VI. Teologi Penginjilan dalam Konsep Kontekstualisasi
Teologi Kontekstualisasi memiliki prinsip kerja konsep kontekstualisasi yang berhubungan erat dengan sifat teologi situasional. Maksudnya ialah bahwa kontekstualisasi berhubungan erat dengan refleksi teologi yang mengkaitkan teks (Alkitab) dengan konteks (situasi kehidupan). Hubungan ini adalah suatu suatu interaksi dinamis yang daripadanya muncullah “suatu teologi kontekstualisasi.” Model dan Pola Kontekstualisasi yaitu: 1. Model Akomodasi (Kis. 17:28) Akomodasi adalah sikap menghargai dan terbuka terhadap kebudayaan asli yang dilakukan dalam sikap, kelakuan, dan pendekatan praktis dalam tugas misionari baik secara teologi maupun secara ilmiah. Model ini akan memunculkan sikap positif terhadap Injil yang didasarkan atas pandangan bahwa anugerah Allah (Injil) tidak menghancurkan budaya manusia, tetapi justru melengkapi dan menyempurnakannya. 2. Model Adaptasi Perbedaan adaptasi dan akomodasi terletak pada cara pendekatannya.

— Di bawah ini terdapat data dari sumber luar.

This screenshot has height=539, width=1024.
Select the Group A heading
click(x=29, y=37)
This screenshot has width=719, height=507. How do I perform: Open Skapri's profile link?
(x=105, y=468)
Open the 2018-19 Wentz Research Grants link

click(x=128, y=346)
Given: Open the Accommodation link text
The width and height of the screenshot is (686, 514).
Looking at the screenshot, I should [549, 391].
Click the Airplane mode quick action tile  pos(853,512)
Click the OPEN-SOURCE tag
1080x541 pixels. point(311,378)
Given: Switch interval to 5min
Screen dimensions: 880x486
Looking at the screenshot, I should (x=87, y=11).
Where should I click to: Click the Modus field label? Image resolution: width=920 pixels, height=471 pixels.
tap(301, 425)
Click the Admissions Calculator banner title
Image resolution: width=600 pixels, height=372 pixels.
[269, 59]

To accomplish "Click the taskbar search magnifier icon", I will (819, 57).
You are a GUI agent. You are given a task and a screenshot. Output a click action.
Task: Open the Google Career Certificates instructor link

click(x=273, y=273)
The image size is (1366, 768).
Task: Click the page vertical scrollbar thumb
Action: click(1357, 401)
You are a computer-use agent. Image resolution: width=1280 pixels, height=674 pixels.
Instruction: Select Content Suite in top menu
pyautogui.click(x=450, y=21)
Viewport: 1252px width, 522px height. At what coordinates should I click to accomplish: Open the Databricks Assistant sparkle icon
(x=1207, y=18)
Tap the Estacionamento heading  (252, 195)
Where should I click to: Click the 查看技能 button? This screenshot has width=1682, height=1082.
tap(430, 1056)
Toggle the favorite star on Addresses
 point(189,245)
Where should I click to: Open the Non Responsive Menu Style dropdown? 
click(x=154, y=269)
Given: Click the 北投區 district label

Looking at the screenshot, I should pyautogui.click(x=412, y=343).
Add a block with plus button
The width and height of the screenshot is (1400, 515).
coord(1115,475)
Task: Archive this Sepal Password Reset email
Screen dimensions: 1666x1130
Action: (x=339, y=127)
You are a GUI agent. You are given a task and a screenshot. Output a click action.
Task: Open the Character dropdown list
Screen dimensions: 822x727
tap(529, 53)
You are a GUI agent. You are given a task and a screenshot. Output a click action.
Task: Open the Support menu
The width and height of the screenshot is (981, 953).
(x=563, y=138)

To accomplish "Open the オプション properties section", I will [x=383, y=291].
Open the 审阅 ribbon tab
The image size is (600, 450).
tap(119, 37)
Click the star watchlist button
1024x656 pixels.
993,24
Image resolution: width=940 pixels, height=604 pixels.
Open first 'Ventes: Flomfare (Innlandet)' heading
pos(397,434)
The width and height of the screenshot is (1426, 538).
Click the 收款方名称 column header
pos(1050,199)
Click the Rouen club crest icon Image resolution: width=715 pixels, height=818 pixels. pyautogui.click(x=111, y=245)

Model adaptasi tidak mengasimilasi unsur budaya dalam mengekspresikan Injil, tetapi menggunakan bentuk dan ide budaya yang dikenal. Contohnya ketika Yohanes menggunakan ide Logos untuk menjelaskan kebenaran inkarnasi. Tujuan adaptasi ialah mengekspresikan dan menterjemahkan Injil dalam istilah setempat (indigeneousterms), sehingga menjadi relevan dalam situasi budaya tersebut. 3. Model Prossesio Prossesio adalah sikap yang menanggapi budaya secara negatif. Proses prossesio terjadi melalui seleksi, penolakan, reinterpretasi dan rededikasi. Kelompok prossesio melihat kebudayaan sebagai sesuatu yang sudah rusak oleh dosa, dan tidak ada kebaikan yang muncul di dalamnya. 4. Pola Transformasi Allah di atas budaya; dan melalui budaya itu pula, Allah menggunakan kebudayaan berinteraksi dengan manusia. Bila seseorang diperbaharui Allah, maka inti kebudayaannya juga dibaharui (2Kor. 5:17). 5. Model Dialektik Ini adalah interaksi dinamis antara teks dengan konteks. Konsep ini didukung oleh perkiraan yang kuat bahwa perubahan pasti ada dalam setiap kebudayaan. Untuk setiap kurun waktu, perubahan itu terjadi secara dinamis. Dengan demikian gereja haurs menggunakan peran kenabiannya untuk menganalisa, menginterpretasi dan menilai setiap keadaan.